WRITTEN REQUEST =
Collect each line of the entries below that contains the word "width".

Collection entries
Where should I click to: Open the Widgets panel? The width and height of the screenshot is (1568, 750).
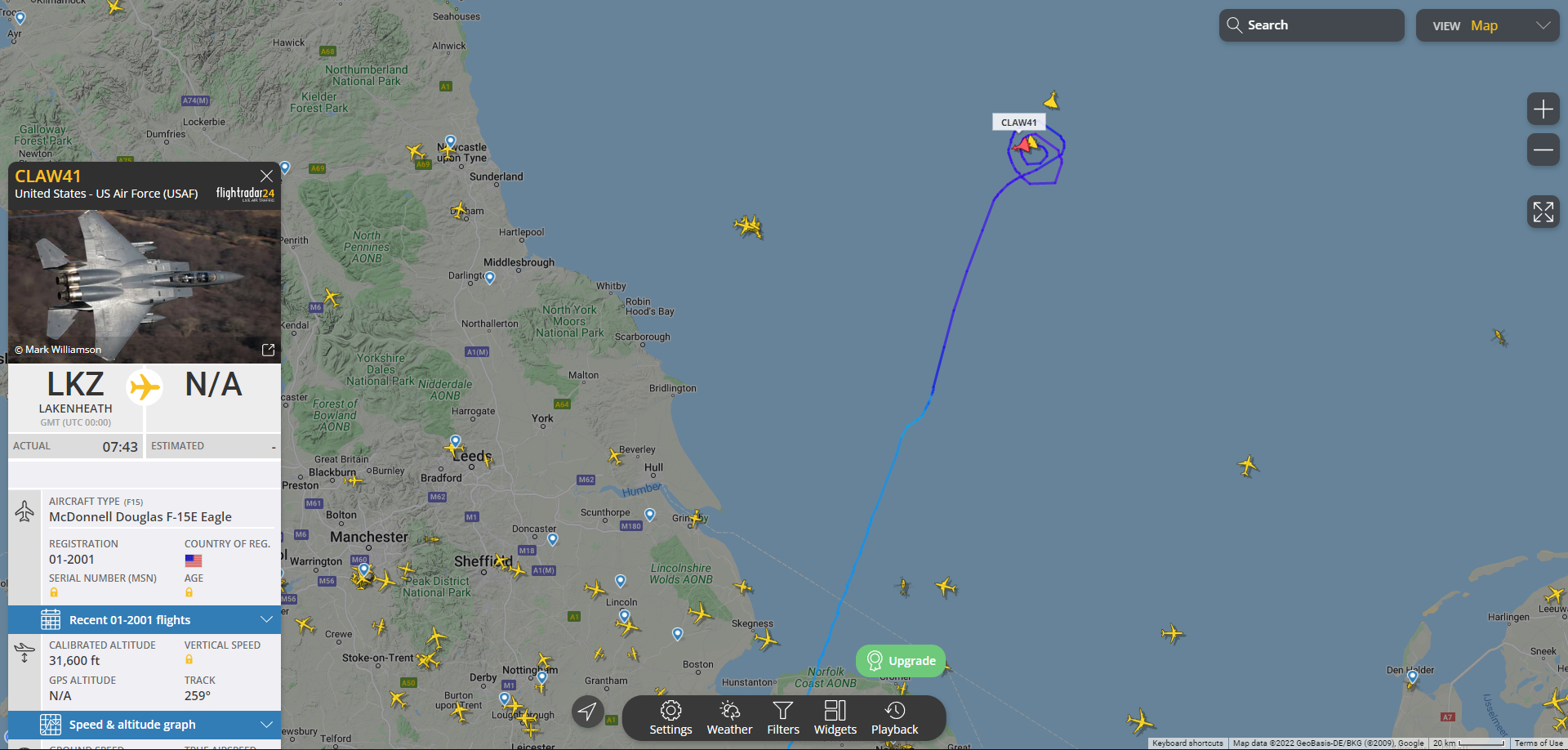tap(835, 718)
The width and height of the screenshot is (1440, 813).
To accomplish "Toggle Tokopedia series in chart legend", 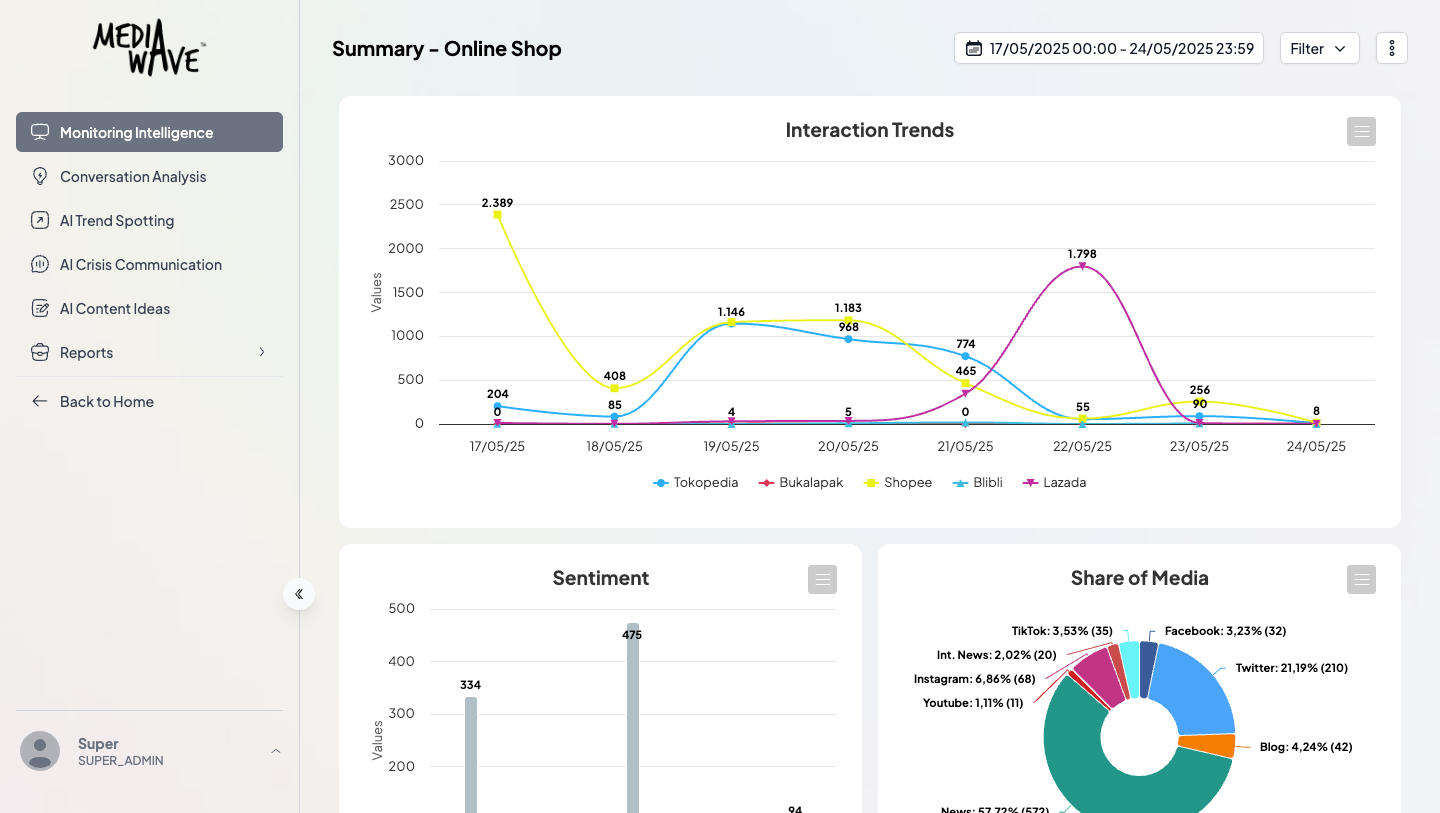I will (696, 483).
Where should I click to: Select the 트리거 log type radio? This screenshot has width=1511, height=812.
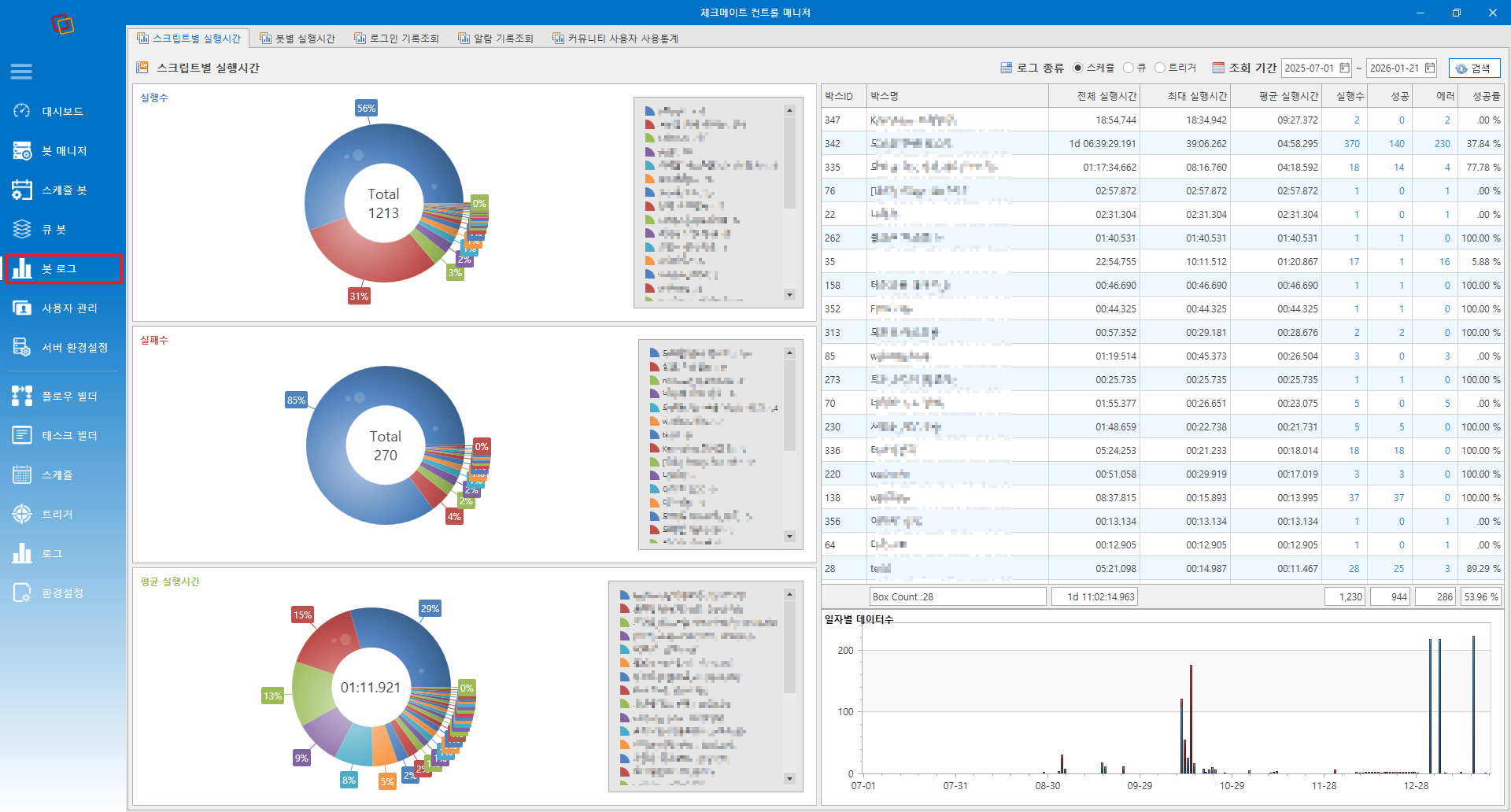(x=1160, y=68)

OUTPUT OF THE TASK =
Where should I click to: Open the Widgets panel? The width and height of the screenshot is (1568, 750).
The width and height of the screenshot is (1440, 813).
Where should I click to: Select the 트리거 log type radio? This screenshot has width=1511, height=812.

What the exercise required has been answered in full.